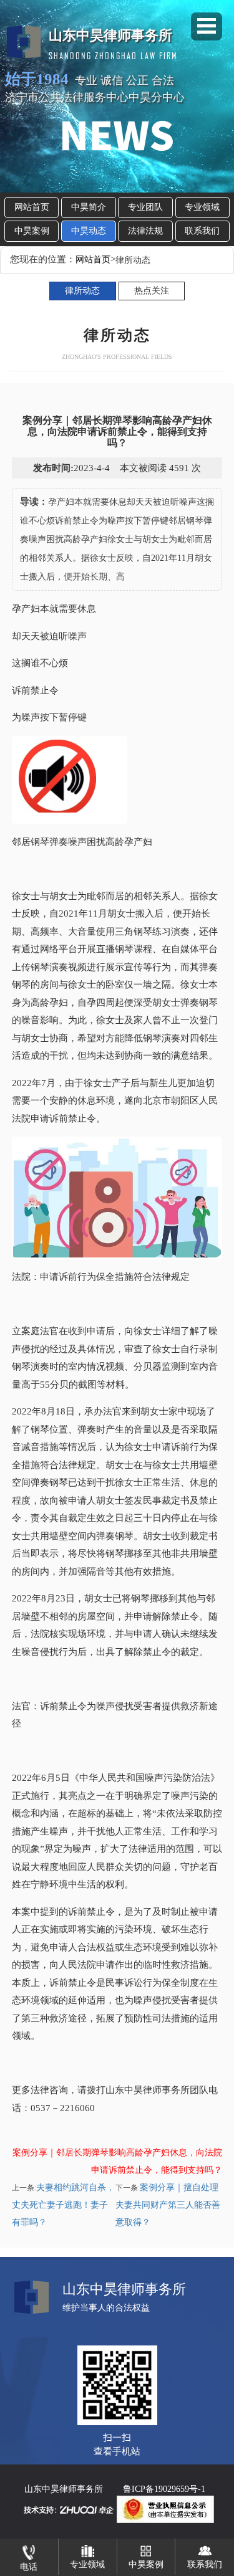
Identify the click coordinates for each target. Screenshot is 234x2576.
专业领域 (202, 207)
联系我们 (202, 231)
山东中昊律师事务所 (63, 2489)
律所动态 (82, 290)
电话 (28, 2567)
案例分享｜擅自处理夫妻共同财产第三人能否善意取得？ (167, 2205)
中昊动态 (88, 231)
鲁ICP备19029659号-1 (164, 2489)
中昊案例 (31, 231)
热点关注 (151, 290)
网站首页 (31, 207)
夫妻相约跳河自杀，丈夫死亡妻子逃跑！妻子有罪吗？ (63, 2205)
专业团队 (145, 207)
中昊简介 (88, 207)
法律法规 (145, 231)
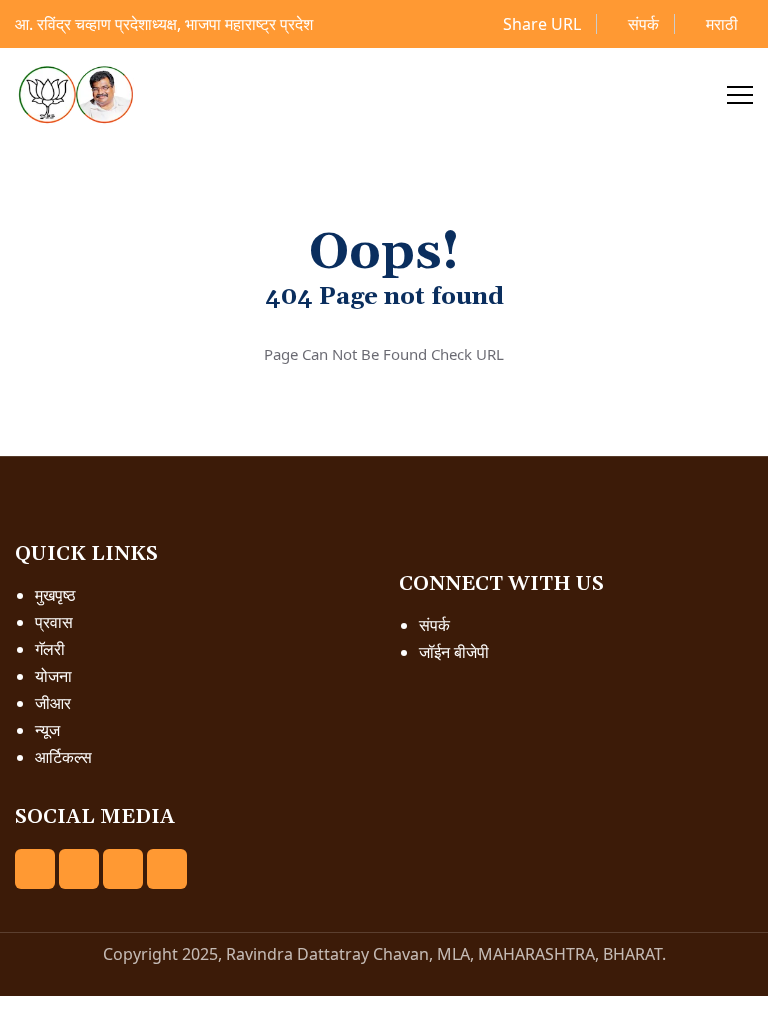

■ Task ■
Pictures excluded, return exactly the lines from the one with "律所动态 (82, 290)" through the final line of the entries above, both included.

■ Written solution ■
律所动态 (82, 290)
电话 (28, 2567)
案例分享｜擅自处理夫妻共同财产第三人能否善意取得？ (167, 2205)
中昊动态 (88, 231)
鲁ICP备19029659号-1 (164, 2489)
中昊案例 (31, 231)
热点关注 (151, 290)
网站首页 (31, 207)
夫妻相约跳河自杀，丈夫死亡妻子逃跑！妻子有罪吗？ (63, 2205)
专业团队 (145, 207)
中昊简介 (88, 207)
法律法规 (145, 231)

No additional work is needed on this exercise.